● **Required task**
Reproduce the rows from the line containing "Image resolution: width=1376" through the last row, requests included, adding -19 to every coordinate in the answers. Leave the pictures out.

--- Begin ---

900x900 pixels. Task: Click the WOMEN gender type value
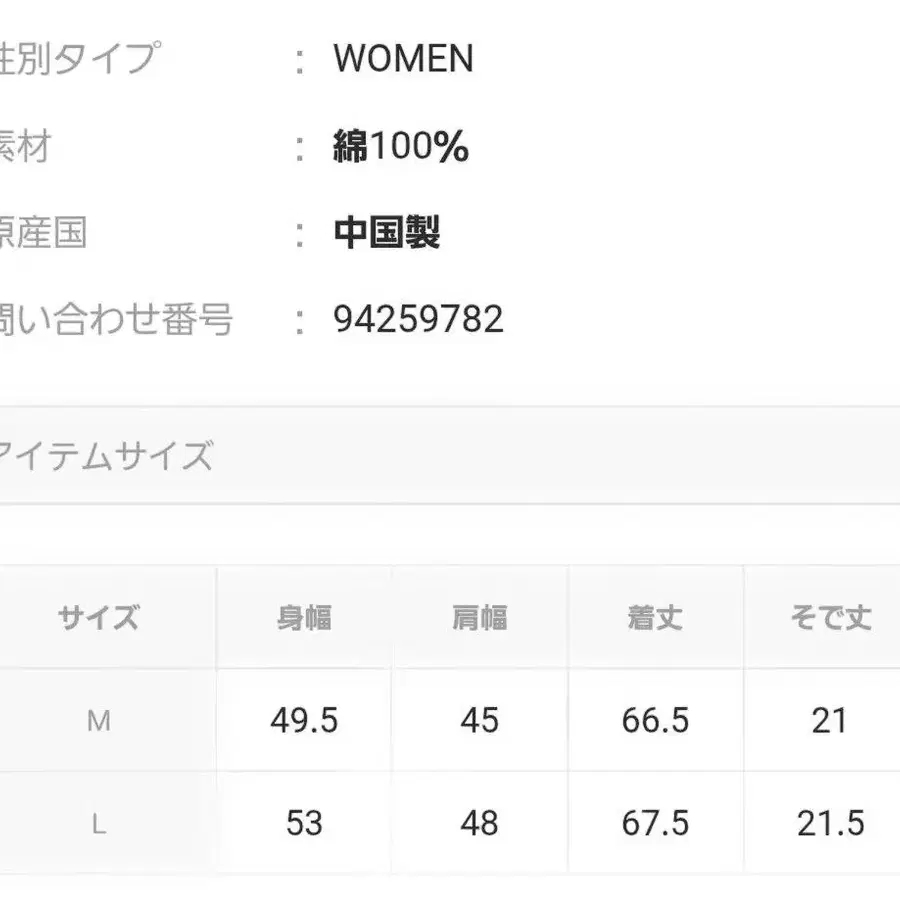pyautogui.click(x=403, y=60)
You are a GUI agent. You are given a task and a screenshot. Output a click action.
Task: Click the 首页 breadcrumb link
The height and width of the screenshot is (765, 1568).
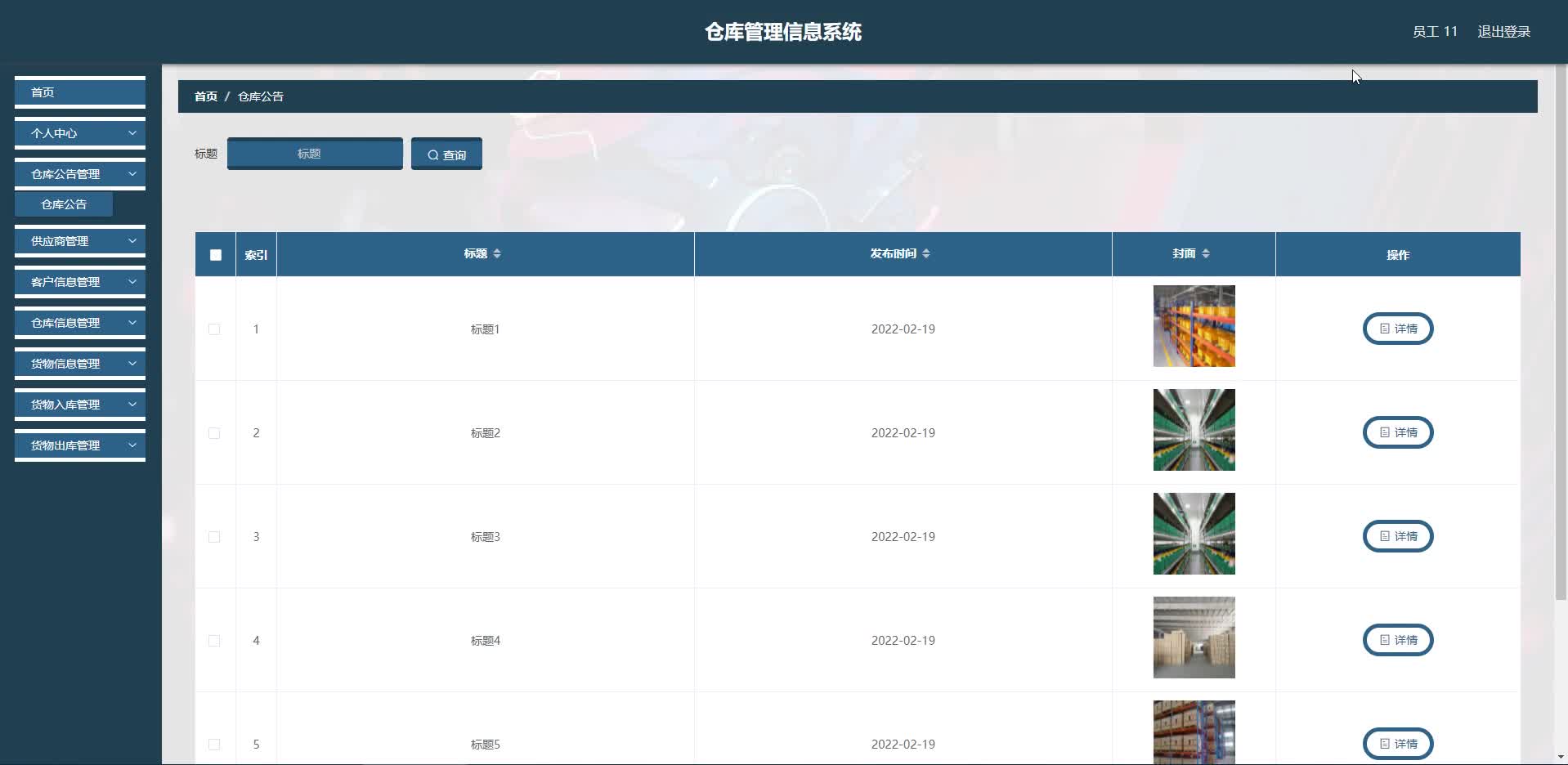coord(204,96)
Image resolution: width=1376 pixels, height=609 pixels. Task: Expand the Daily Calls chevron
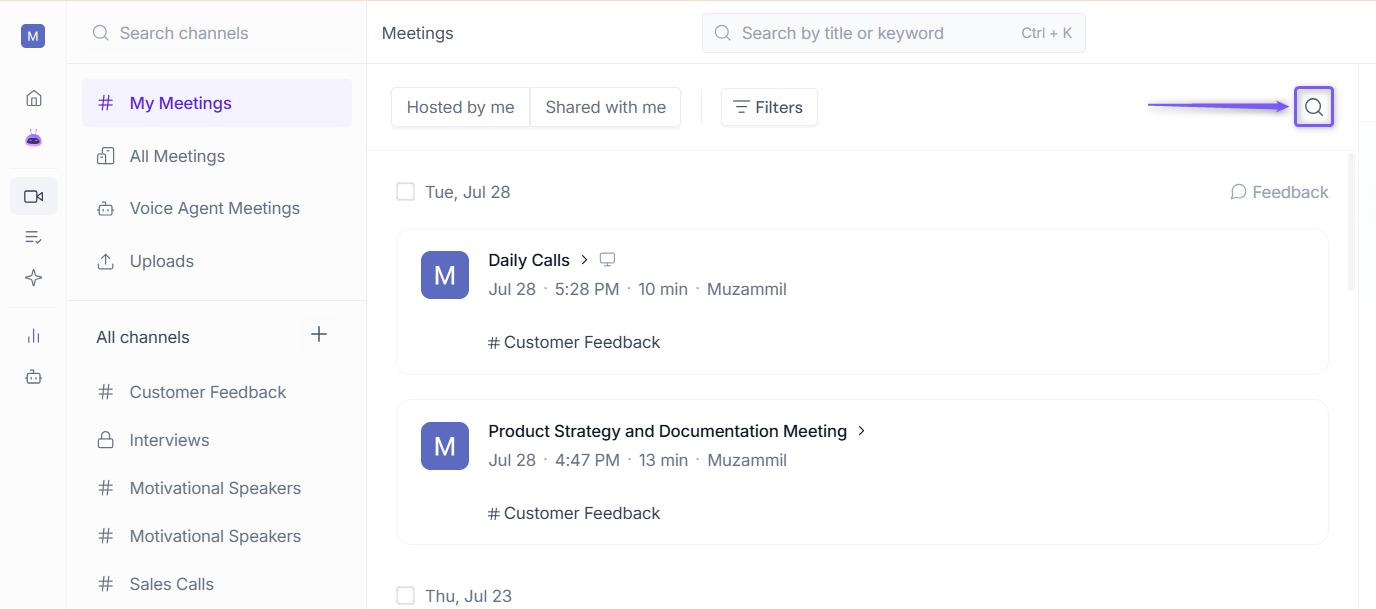tap(585, 260)
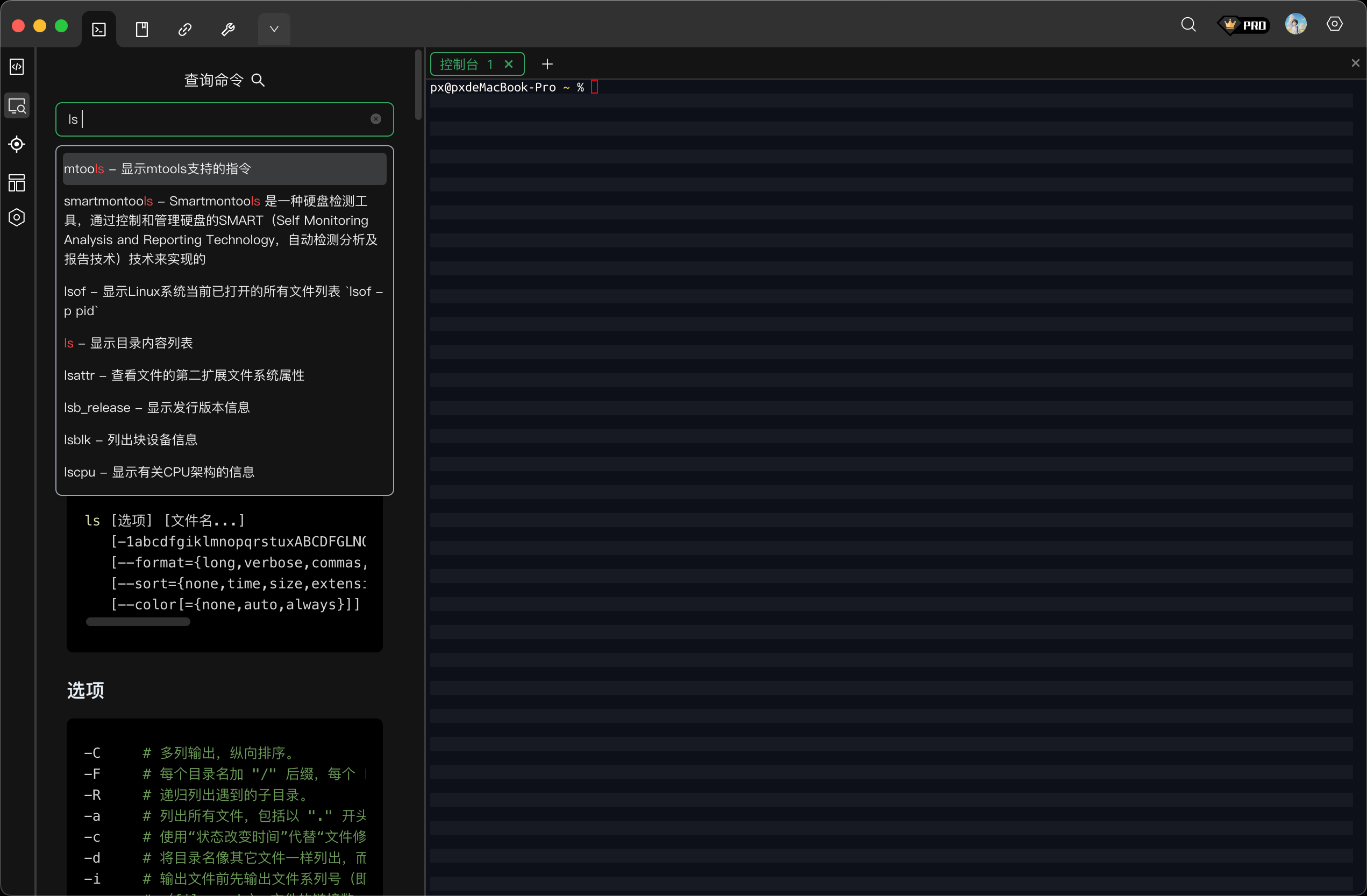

--- End ---

● **Task solution**
Image resolution: width=1376 pixels, height=609 pixels. Task: Expand the Daily Calls chevron
tap(566, 241)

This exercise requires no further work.